TEXT EXCERPT
# # # # # # #

If the Court finds the defendant is not a danger to the safety of any other person or the community, the Policy Statement directs the Court to consider a variety of circumstances in determining whether extraordinary and compelling reasons justify a sentence reduction. U.S.S.G. § 1B1.13(2) App. Note 1. Specifically, the Court should consider whether any of the following circumstances exist: (1) "[t]he defendant is suffering from a terminal illness (i.e., a serious and advanced illness with an end of life trajectory)" although a specific prognosis of life expectancy is not required; (2) the defendant is: "suffering from a serious physical or medical condition, suffering from a serious functional or cognitive impairment, or experiencing deteriorating physical or mental health because of the aging process, that substantially diminishes the ability of the defendant to provide self-care within the environment of a correctional facility and from which he or she is not expected to recover"; (3) the defendant is at least 65 years old, is experiencing a serious deterioration in physical or mental health because of the aging process, and has served at least 10 years or 75 percent of his or her term of imprisonment, whichever is less; (4) "[t]he death or incapacitation of the caregiver of the defendant's minor child or minor children"; (5) "[t]he incapacitation of the defendant's spouse or registered partner"; or (6) "[a]s determined by the Director of the Bureau of Prisons, there exists in the defendant's case an extraordinary and compelling reason other than, or in combination with, the reasons" set forth in the prior factors. Id.
While courts agree that the Policy Statement and Application Notes set forth above apply to motions filed by the Director of the BOP, courts differ on whether the Policy Statement is binding on motions filed by the inmate. See, e.g., United States v. Lynn, No. 89-0071-WS, 2019 WL 3805349 (S.D. Ala. Aug. 13, 2019) (binding); United States v. Beck, 425 F. Supp. 3d 573, 579 (M.D.N.C. 2019) (not binding). "The Sentencing Commission has not amended or updated the old policy statement since the First Step Act was enacted, nor has it adopted a new policy statement applicable to motions filed by defendants." Beck, 425 F. Supp. 3d at 579. Accordingly, the majority of courts do not find the Policy Statement binding. Even so, the courts that find that the Policy Statement does not constrain the Court's independent assessment of whether "extraordinary and compelling reasons" warrant a sentence reduction still look to the old policy statement as it provides helpful guidance.

# # # # # # #

PROMPT 1
Decide whether each statement below agrees with the sentence-reduction text. For each, answer yes or no and quote the words of the text that settle it.
(a) Under the third listed circumstance, the defendant must be at least 65 years old.
(b) Since the First Step Act was enacted, the Sentencing Commission has adopted a new policy statement for motions filed by defendants.
(c) Courts that find the Policy Statement not binding disregard the old policy statement entirely.
PROMPT 2
Carry the sentence-reduction text forward from its last sentence.

PROVIDED MATERIAL

# # # # # # #

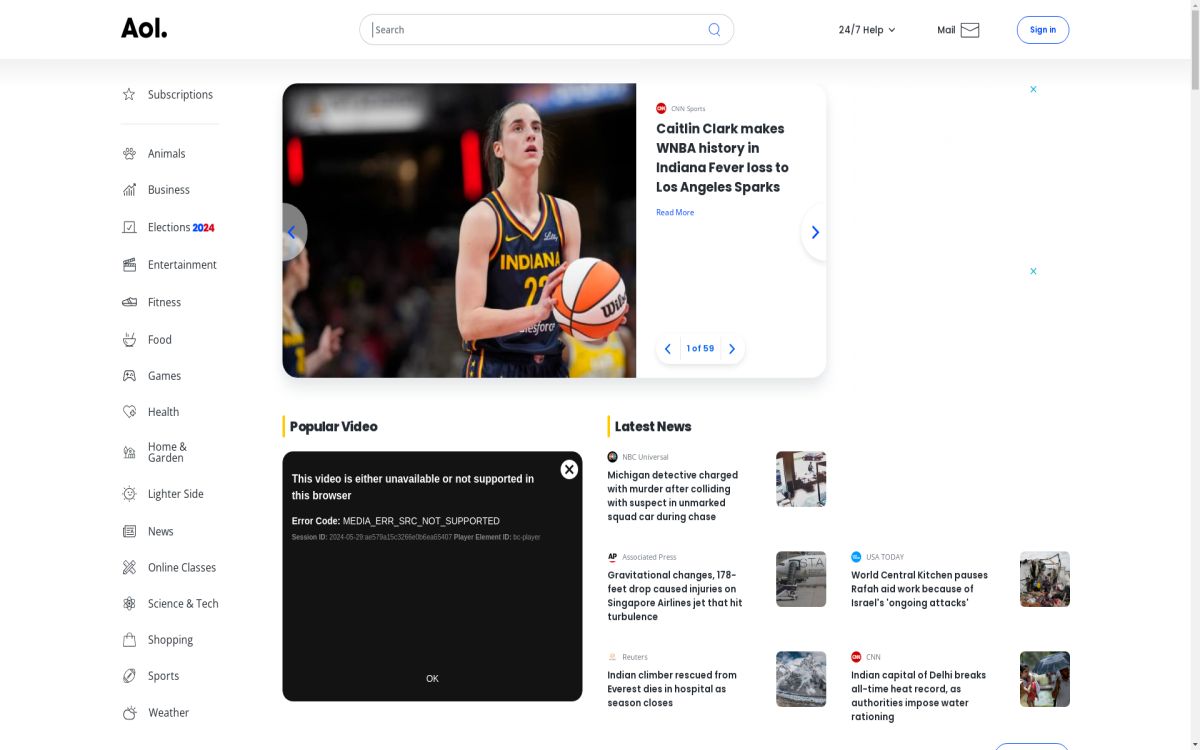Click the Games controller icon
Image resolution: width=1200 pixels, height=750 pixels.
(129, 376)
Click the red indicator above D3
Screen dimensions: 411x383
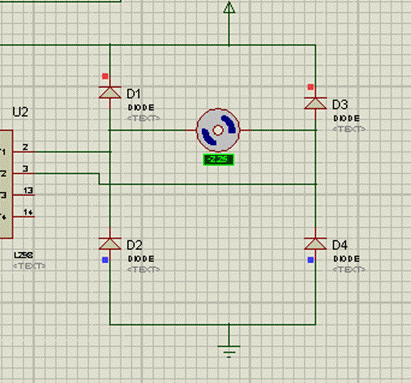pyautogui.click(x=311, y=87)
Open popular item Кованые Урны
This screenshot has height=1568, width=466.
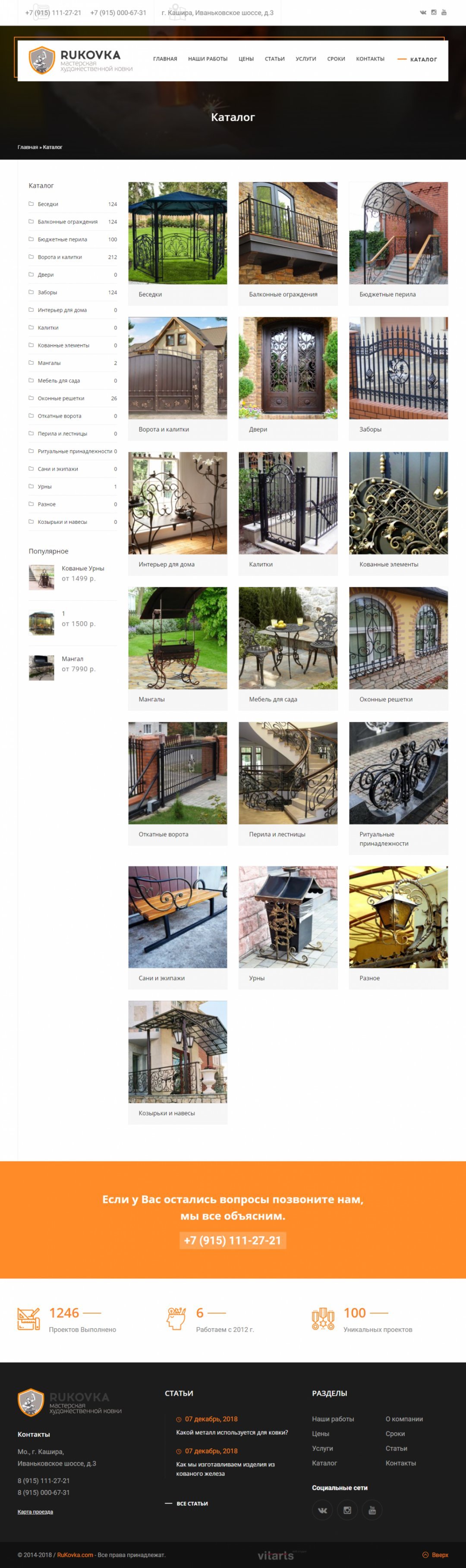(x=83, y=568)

# # # # # # #

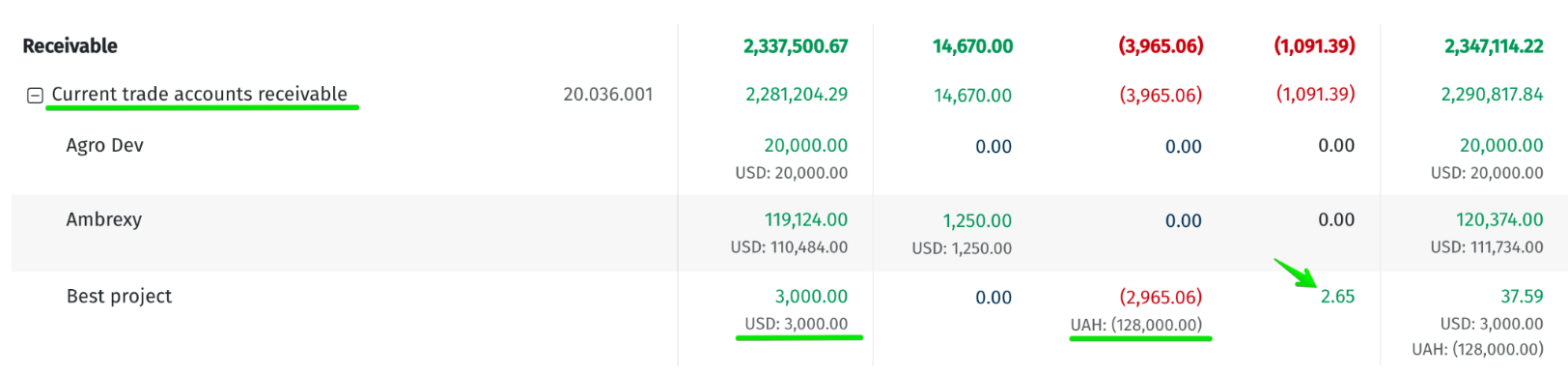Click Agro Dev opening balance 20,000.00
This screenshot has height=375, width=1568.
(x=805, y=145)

# # # # # # #

EXERCISE ANSWER 1
(a) Yes: "the defendant is at least 65 years old"
(b) No: "nor has it adopted a new policy statement applicable to motions filed by defendants"
(c) No: "still look to the old policy statement as it provides helpful guidance"

EXERCISE ANSWER 2
III. DISCUSSION
A. Exhaustion of Administrative Remedies
A prisoner may bring a motion for compassionate release before the court only if he "has fully exhausted all administrative rights to appeal a failure" of the BOP to bring a motion on his behalf or if 30 days have passed since the warden received his request, "whichever is earlier." 18 U.S.C. § 3582(c)(1)(A). Although unclear whether Defendant has fully exhausted his remedies under the compassionate release statute, the Government does not argue that Defendant's motion should be denied for failure to exhaust his administrative remedies. Because the Government did not raise the issue of exhaustion, the Court deems that it has waived the defense. Accordingly, the Court will proceed to address the merits of Defendant's motion.
B. Policy Statements
Despite the lack of a policy statement clearly applicable to motions for compassionate release filed by defendants, the Court is guided by the general precepts of the Policy Statement in U.S.S.G. § 1B1.13. The Court finds it is not restrained by the Policy Statement in U.S.S.G. § 1B1.13 and is free to consider the COVID-19 pandemic, combined with other relevant circumstances, regardless of whether it falls within one of the existing categories in the U.S.S.G. § 1B1.13 commentary. A discussion of the 3553(a) factors below will adequately address concerns outlined in the Policy Statement.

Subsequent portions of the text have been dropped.